*DESCRIPTION OF THE TASK*
Output the lines as a numbered list with blank lines omitted, starting at the line containing "Task: Open Sodium nutrient details" and ending after the line containing "Action: point(362,399)". Do not include the pictures.

*INFORMATION SHOWN*
____________________

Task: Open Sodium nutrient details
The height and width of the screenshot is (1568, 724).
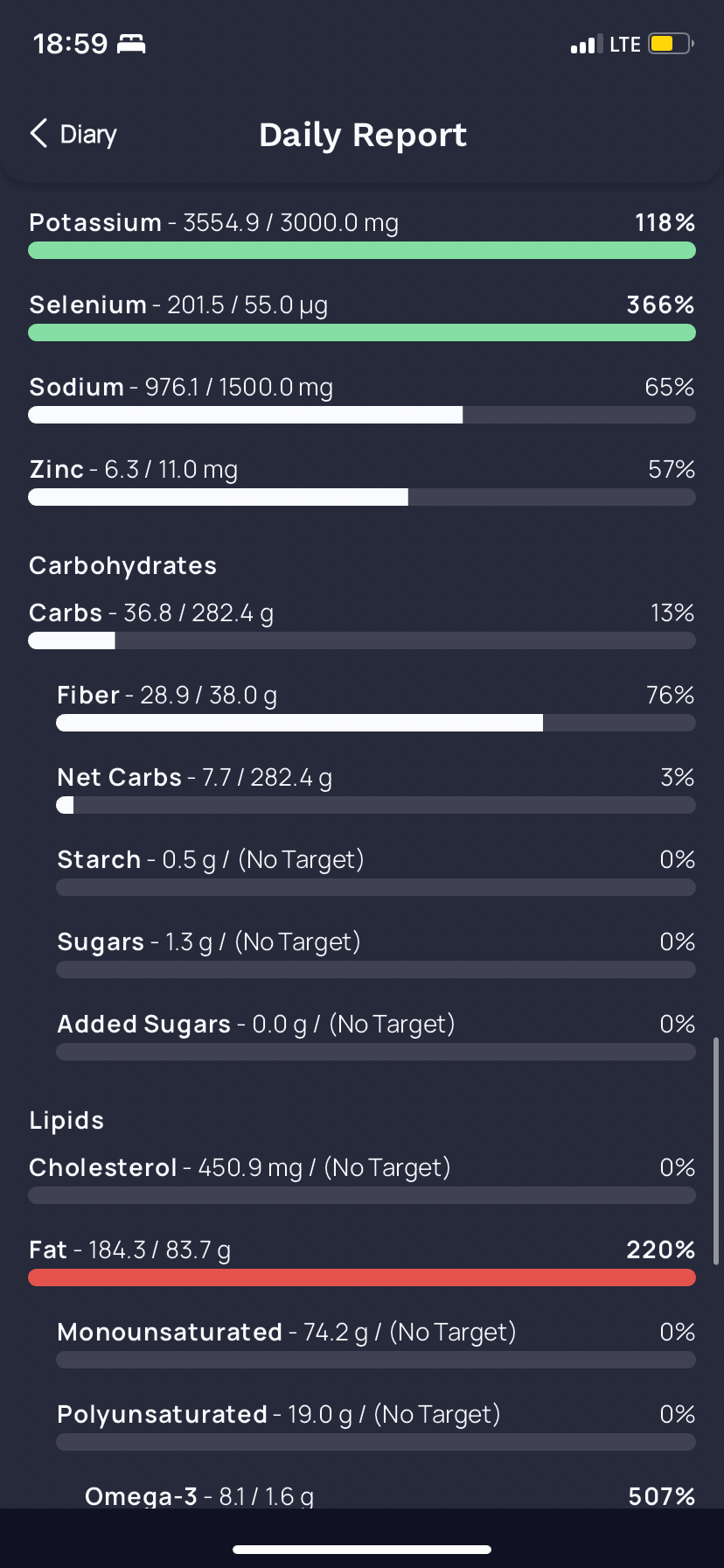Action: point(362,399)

____________________

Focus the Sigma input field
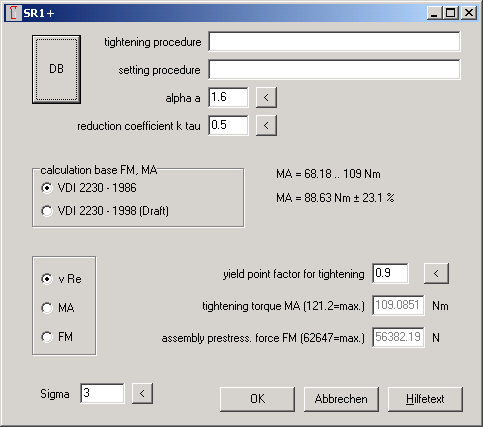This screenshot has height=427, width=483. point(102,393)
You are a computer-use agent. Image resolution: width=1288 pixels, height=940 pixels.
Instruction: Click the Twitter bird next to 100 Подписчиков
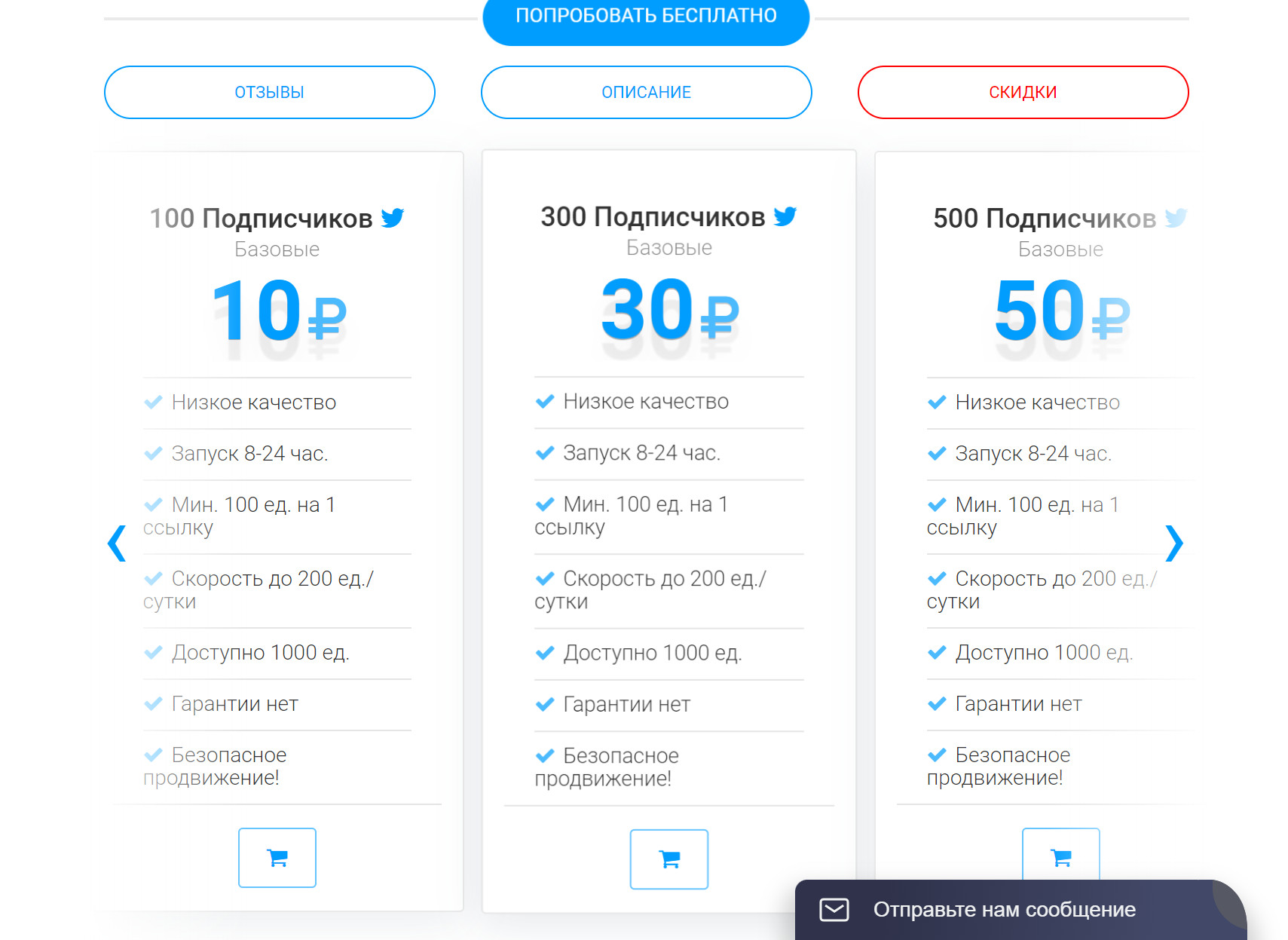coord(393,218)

____________________

*COMPLETED TASK*
1. Task: Open Sodium nutrient details
2. The height and width of the screenshot is (1568, 724).
3. Action: point(362,399)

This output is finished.